In today’s newsletter:

  • Build a Memory Layer for Coding Agents: Step-by-Step Guide

  • Vibe Kanban - Orchestrate Multiple Coding Agents

Reading time: 3 minutes.

Coding agents like Claude Code, Gemini CLI, Cursor, and VS Code plugins have a major limitation: they forget everything between sessions.

Without memory, they can’t retain project context, past fixes, or key decisions. What they need is a persistent memory layer to store and recall context across sessions, giving dev teams shared long-term memory across projects.

Let’s see how to set that up:

We’ll use Cipher, an open‑source memory layer for coding agents.

You can run Cipher as an MCP server so coding agents like Claude Code, Gemini CLI, or plugins for VS Code, Cursor, and Windsurf can connect directly and use its memory layer out of the box.

Step 1: Install Cipher and set up your environment:

  1. Install Cipher (Node.js 18+)

Run npm install -g @byterover/cipher to install globally.

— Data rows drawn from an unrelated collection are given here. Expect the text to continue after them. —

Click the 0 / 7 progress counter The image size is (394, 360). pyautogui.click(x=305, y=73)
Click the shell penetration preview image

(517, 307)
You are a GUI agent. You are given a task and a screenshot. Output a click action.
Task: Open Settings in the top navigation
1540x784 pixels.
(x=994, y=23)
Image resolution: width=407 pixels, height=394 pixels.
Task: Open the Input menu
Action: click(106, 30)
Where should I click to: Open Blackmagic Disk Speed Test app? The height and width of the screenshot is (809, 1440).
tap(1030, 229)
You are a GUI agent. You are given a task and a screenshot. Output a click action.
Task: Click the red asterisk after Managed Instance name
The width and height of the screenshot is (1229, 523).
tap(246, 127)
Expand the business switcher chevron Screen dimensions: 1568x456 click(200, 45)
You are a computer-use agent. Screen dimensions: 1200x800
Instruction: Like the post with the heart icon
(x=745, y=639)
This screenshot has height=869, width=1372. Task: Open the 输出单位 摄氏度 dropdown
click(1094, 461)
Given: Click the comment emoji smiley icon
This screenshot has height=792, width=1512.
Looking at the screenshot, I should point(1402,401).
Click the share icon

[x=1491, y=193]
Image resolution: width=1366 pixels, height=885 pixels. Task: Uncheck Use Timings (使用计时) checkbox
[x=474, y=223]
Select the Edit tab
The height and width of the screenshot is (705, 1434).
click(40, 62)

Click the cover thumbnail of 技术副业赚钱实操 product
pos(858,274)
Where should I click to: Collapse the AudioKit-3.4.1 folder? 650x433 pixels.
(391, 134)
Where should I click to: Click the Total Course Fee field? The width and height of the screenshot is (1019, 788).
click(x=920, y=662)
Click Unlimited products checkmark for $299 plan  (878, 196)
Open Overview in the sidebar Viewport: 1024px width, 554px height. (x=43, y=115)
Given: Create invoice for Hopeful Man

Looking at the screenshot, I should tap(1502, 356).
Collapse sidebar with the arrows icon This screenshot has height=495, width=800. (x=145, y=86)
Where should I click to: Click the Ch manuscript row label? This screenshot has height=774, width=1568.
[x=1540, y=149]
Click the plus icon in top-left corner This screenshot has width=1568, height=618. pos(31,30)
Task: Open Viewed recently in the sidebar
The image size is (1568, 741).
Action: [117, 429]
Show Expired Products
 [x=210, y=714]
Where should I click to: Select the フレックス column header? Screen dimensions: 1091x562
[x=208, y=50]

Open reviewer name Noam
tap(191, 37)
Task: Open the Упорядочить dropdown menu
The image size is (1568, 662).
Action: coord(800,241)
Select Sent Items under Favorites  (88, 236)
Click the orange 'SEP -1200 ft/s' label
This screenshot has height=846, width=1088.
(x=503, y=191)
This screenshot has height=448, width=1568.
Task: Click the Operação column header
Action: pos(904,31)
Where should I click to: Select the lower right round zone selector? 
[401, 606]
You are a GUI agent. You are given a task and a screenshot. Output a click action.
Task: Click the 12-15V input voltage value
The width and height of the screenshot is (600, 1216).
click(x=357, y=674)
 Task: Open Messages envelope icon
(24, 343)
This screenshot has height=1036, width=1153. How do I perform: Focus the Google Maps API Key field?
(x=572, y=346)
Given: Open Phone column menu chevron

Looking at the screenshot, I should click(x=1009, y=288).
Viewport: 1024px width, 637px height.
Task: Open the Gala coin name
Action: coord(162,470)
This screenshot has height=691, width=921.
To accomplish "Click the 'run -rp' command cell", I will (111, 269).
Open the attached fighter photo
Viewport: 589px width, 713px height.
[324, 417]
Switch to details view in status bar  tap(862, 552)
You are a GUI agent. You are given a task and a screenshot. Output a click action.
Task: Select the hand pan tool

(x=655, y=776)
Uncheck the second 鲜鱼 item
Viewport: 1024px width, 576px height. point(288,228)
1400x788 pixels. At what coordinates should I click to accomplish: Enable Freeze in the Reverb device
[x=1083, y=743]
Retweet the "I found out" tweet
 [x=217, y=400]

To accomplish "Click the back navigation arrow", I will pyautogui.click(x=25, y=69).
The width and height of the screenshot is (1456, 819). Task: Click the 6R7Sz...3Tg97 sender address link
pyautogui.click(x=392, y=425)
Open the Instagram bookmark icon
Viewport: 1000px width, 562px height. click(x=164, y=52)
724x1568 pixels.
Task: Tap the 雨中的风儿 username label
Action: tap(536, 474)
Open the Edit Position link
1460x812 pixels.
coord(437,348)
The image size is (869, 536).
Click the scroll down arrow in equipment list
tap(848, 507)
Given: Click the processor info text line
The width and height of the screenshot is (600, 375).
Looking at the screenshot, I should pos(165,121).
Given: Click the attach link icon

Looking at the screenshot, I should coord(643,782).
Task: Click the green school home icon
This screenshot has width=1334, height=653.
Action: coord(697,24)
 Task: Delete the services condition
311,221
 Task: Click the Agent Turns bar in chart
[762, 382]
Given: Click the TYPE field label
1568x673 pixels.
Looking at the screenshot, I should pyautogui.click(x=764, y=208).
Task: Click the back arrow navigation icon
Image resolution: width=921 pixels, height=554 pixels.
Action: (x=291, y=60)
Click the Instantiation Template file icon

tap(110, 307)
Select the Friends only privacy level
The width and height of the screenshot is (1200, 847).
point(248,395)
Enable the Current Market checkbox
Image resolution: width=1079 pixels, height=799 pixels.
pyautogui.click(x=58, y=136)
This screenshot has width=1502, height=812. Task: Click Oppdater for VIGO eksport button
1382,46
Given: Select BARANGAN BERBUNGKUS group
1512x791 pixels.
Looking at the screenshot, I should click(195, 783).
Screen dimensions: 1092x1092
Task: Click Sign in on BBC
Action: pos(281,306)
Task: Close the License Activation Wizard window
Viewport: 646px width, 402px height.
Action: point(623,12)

The -g option ensures you can run Cipher from any folder in your system.

  1. Set up .env with Ollama Base URL

Add OLLAMA_BASE_URL=http://localhost:11434 to your .env file.

This tells Cipher where to find your local Ollama server.
You can also add other environment variables here (for example, API keys or custom configs).
Any model you run locally with Ollama such as nomic-embed-text or another open source embedding model can be referenced through this variable.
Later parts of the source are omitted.